Geld anlegen: Lichtenstein als Paradies für Anleger

In Lichtenstein, dem kleinen Ländchen mit ca. 35.000 Bewohnern, welches der Schweiz ähnelt, ist für Anleger ein Paradies, da dort immer noch ein Bankgeheimnis existiert. Dieses Geheimnis ist sehr viel wert. Außer bei Verbrechen und Ermittlungen gegen den Anleger, kann das Bankgeheimnis offen gelegt werden. Die Bank wird dazu verpflichtet in solchen Fällen. Behörden aus anderen Ländern, können sich nicht ohne weiteres, eine Auskunft einholen. Was sind beliebte Anlagen in Lichtenstein? Stiftungen sind sehr beliebt als Geldanlage im Steuerparadies. Es gibt momentan über 70.000 Stiftungen dort.

Die Steuersätze sind sehr niedrig bei dieser Anlage und machen das Ganze somit interessant für den Anleger aus Deutschland.

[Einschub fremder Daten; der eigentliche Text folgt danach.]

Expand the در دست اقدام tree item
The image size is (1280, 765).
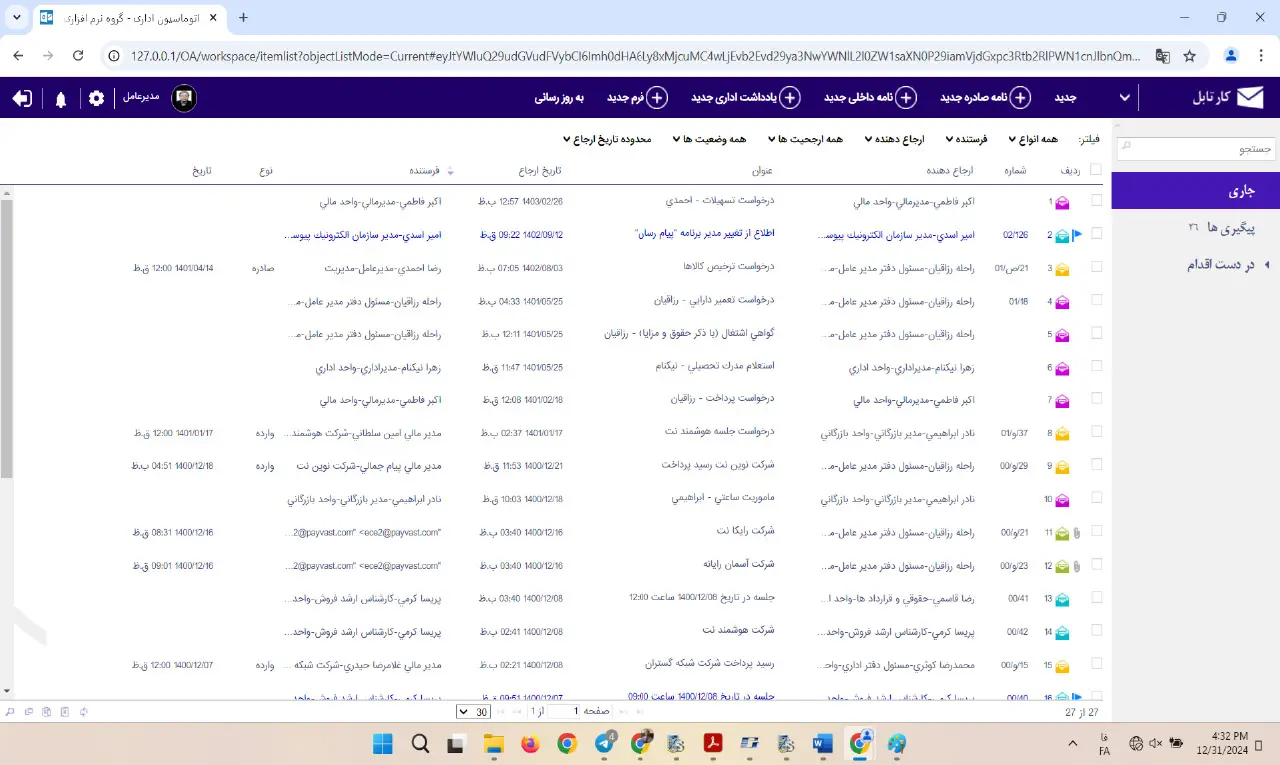1267,265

Der Gründer der Stiftung bleibt nämlich anonym. Nur ein Treuhänder, der auch gleichzeitig juristisch gründet, kennt wirklichen Inhaber der Stiftung.

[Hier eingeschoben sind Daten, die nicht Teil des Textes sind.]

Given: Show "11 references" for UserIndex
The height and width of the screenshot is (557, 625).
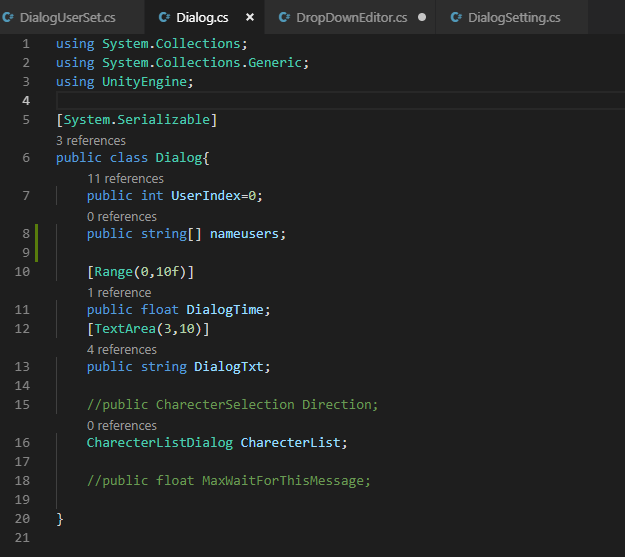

Alle Auskünfte durch den Treuhänder obliegen der Verschwiegenheit gegenüber Finanzbehörden. Es gelangen keine Informationen an Behörden nach Deutschland. Die Sache lohnt sich erst richtig, wenn man mehr als 100.000 Euro anlegen möchte.

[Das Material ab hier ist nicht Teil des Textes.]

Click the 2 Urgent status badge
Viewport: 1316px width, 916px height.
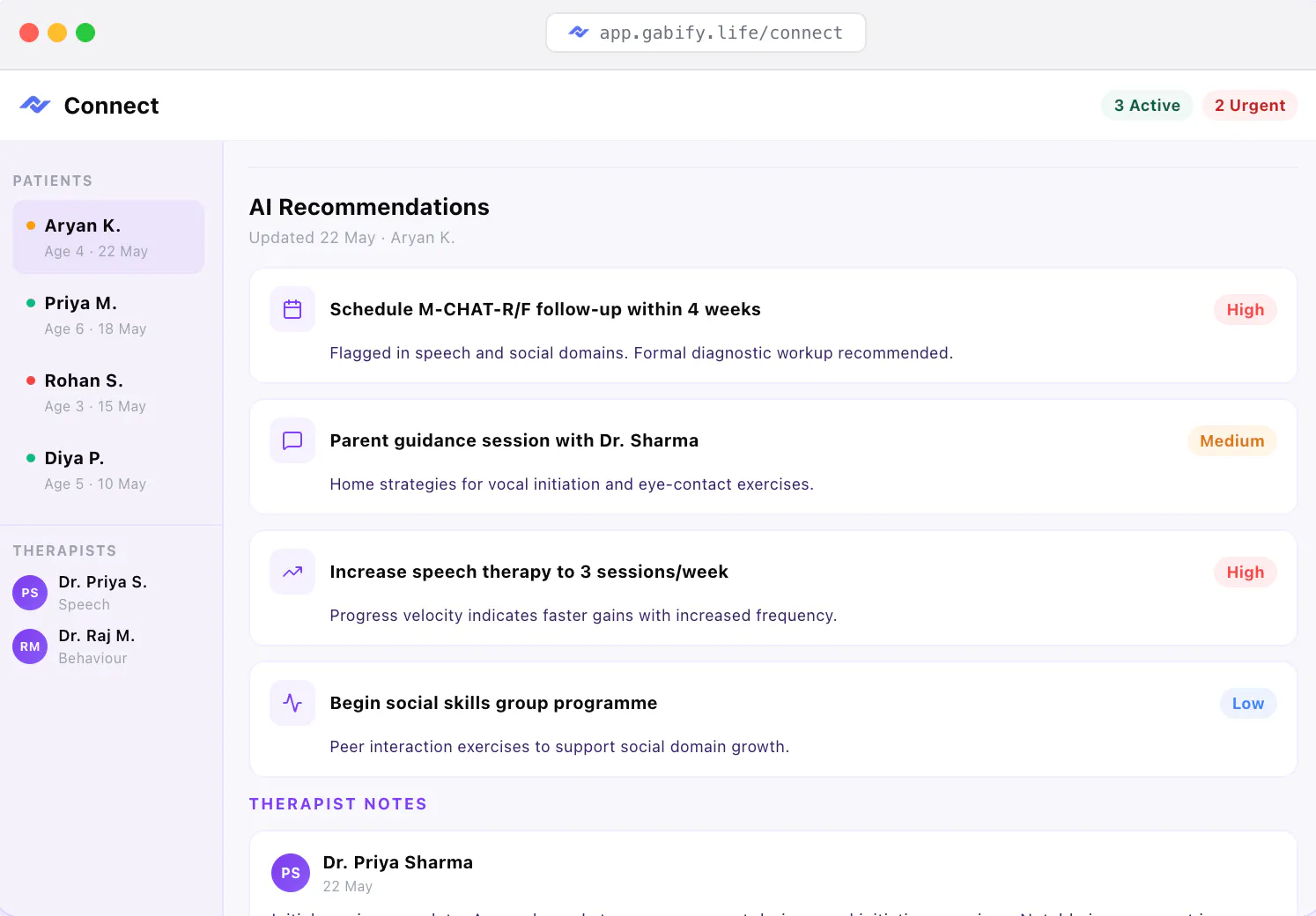[1250, 106]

Für Investoren, die nicht so große Summen zur Verfügung haben, lohnt sich eher eine andere Anlage, wie z.B. ein Termingeld oder ein Aktienfonds. Dabei müssen aber Erträge steuerlich behandelt werden. D.h. diese muss man versteuern. Man hört manchmal in der Presse, dass Geld anlegen in Lichtenstein nicht erlaubt ist oder gegen das Recht verstößt. Wer jedoch nichts verheimlicht, darf dort Geld anlegen.